The rapid evolution of state-of-the-art treatments for thoracic cancers leads to a systematic
underperformance of published prediction models of toxicity, i.e., normal tissue complication
probability (NTCP) models, in recently treated patients. This implies a suboptimal NTCP model-based
planning of photon-based radiotherapy (XT) and errors in NTCP model-based patient selection for the
potentially beneficial but more expensive proton therapy (PT). Our hypothesis is that prospectively
learning from every patient could detect early the treatment-related changes relevant for the
outcome, leading to the necessary NTCP model revisions. We will therefore build a framework for
continuous prediction model updating and will evaluate its functioning using literature-based
simulations and existing retrospective patient cohorts.
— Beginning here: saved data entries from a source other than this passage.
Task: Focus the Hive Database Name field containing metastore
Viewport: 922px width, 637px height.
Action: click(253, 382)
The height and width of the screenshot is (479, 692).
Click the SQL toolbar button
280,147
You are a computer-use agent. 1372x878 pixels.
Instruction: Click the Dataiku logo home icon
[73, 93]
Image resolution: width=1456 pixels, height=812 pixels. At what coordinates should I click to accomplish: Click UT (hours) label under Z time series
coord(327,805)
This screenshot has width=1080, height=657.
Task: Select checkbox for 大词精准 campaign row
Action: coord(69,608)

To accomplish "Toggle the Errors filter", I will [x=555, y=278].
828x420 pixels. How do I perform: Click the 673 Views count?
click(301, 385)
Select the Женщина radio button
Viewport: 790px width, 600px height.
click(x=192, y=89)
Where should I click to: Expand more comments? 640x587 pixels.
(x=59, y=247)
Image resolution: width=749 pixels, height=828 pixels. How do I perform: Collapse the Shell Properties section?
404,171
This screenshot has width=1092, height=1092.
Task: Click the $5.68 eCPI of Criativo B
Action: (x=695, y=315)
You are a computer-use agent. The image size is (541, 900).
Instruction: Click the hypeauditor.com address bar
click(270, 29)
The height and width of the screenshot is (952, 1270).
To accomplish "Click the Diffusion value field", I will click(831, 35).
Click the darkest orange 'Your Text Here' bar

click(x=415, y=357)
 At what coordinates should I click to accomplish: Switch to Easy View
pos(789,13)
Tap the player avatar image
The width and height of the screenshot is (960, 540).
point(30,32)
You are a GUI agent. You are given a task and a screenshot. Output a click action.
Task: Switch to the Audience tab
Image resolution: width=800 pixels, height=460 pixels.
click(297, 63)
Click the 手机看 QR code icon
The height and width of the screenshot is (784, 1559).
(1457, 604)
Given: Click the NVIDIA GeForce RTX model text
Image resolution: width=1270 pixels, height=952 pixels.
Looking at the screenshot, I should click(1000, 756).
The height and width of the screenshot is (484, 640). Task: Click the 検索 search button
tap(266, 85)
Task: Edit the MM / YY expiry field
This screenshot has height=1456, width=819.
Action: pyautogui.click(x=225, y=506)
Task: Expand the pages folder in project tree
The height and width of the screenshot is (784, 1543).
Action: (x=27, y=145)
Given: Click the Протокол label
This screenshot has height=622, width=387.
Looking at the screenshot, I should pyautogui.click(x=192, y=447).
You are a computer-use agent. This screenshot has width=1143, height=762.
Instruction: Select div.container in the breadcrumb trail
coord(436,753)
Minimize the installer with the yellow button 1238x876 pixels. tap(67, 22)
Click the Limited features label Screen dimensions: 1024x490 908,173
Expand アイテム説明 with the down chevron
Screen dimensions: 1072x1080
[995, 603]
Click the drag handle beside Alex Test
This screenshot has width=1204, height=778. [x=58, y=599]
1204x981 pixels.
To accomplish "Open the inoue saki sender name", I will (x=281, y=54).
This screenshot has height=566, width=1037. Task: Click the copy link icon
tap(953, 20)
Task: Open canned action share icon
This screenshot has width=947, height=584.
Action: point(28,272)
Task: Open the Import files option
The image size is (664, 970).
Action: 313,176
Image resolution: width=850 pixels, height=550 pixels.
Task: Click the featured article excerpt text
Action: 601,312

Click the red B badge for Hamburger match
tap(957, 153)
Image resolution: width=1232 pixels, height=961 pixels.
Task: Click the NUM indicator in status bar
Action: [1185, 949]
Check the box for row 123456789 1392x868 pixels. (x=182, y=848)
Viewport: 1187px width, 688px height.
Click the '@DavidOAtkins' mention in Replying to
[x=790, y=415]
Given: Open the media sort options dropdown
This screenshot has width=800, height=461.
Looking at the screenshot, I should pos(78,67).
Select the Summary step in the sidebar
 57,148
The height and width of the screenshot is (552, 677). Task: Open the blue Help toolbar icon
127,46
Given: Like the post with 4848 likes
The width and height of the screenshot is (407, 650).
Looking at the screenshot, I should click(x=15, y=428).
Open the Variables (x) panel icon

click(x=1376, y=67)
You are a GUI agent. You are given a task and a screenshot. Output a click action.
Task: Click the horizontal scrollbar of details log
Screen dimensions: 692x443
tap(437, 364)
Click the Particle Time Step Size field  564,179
The framework will then be used prospectively
during the introduction of PT in esophageal cancer (European PROTECT phase III trial randomizing
between XT and PT, currently running in the Particle Therapy Interuniversity Center Leuven) and lung
cancer (XT and PT data from international collaborations) in order to detect XT/PT-related changes in
toxicity outcome. Innovative NTCP modeling will be developed to fit the new PT era data by focusing
on linear energy transfer maps. Weekly repeated 4DCT scans and adapted treatment plans will
inform the optimization of novel intra-treatment NTCP models for the adaptation era. Finally, the
benefit the framework would have had in a setting of model-based patient selection for PT will be
quantified. For this purpose a health economic assessment will be associated to the NTCP model
framework, taking into account cost parameters to weigh the cost savings related to the predicted
decreased risk of side effects with PT and its higher operational costs compared to XT.